----- DATA SUPPLIED
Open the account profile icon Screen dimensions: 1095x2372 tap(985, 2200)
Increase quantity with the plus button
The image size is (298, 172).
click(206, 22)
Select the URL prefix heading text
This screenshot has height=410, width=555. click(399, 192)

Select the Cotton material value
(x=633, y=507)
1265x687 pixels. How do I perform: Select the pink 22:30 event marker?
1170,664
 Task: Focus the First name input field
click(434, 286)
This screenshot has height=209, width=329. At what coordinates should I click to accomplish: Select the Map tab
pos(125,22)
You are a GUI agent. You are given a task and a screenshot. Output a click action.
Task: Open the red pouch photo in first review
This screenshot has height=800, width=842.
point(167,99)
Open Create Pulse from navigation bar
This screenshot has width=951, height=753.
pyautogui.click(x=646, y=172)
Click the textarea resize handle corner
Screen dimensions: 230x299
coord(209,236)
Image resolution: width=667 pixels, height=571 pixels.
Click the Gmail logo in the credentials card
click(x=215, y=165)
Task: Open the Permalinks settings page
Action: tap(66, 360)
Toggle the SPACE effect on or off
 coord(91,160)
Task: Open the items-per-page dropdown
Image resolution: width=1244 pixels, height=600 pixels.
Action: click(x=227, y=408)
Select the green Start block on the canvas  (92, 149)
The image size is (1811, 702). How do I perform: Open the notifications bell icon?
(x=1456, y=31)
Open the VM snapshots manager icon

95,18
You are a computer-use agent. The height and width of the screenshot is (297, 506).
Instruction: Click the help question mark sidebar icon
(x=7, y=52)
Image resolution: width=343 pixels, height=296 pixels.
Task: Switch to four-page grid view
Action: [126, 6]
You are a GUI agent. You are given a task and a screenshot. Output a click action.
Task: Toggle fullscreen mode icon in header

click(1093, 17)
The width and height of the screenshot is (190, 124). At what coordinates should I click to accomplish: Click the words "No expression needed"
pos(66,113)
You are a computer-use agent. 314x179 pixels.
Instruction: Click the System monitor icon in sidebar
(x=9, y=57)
----------
• [WORK INSTRUCTIONS] From the first line to the last, return the data above exactly.

• [RESPONSE TO THE EXERCISE]
Open the account profile icon Screen dimensions: 1095x2372 tap(985, 2200)
Increase quantity with the plus button
The image size is (298, 172).
click(206, 22)
Select the URL prefix heading text
This screenshot has height=410, width=555. click(399, 192)

Select the Cotton material value
(x=633, y=507)
1265x687 pixels. How do I perform: Select the pink 22:30 event marker?
1170,664
 Task: Focus the First name input field
click(434, 286)
This screenshot has height=209, width=329. At what coordinates should I click to accomplish: Select the Map tab
pos(125,22)
You are a GUI agent. You are given a task and a screenshot. Output a click action.
Task: Open the red pouch photo in first review
This screenshot has height=800, width=842.
point(167,99)
Open Create Pulse from navigation bar
This screenshot has width=951, height=753.
pyautogui.click(x=646, y=172)
Click the textarea resize handle corner
Screen dimensions: 230x299
coord(209,236)
Image resolution: width=667 pixels, height=571 pixels.
Click the Gmail logo in the credentials card
click(x=215, y=165)
Task: Open the Permalinks settings page
Action: tap(66, 360)
Toggle the SPACE effect on or off
 coord(91,160)
Task: Open the items-per-page dropdown
Image resolution: width=1244 pixels, height=600 pixels.
Action: click(x=227, y=408)
Select the green Start block on the canvas  (92, 149)
The image size is (1811, 702). How do I perform: Open the notifications bell icon?
(x=1456, y=31)
Open the VM snapshots manager icon

95,18
You are a computer-use agent. The height and width of the screenshot is (297, 506).
Instruction: Click the help question mark sidebar icon
(x=7, y=52)
Image resolution: width=343 pixels, height=296 pixels.
Task: Switch to four-page grid view
Action: [126, 6]
You are a GUI agent. You are given a task and a screenshot. Output a click action.
Task: Toggle fullscreen mode icon in header

click(1093, 17)
The width and height of the screenshot is (190, 124). At what coordinates should I click to accomplish: Click the words "No expression needed"
pos(66,113)
You are a computer-use agent. 314x179 pixels.
Instruction: Click the System monitor icon in sidebar
(x=9, y=57)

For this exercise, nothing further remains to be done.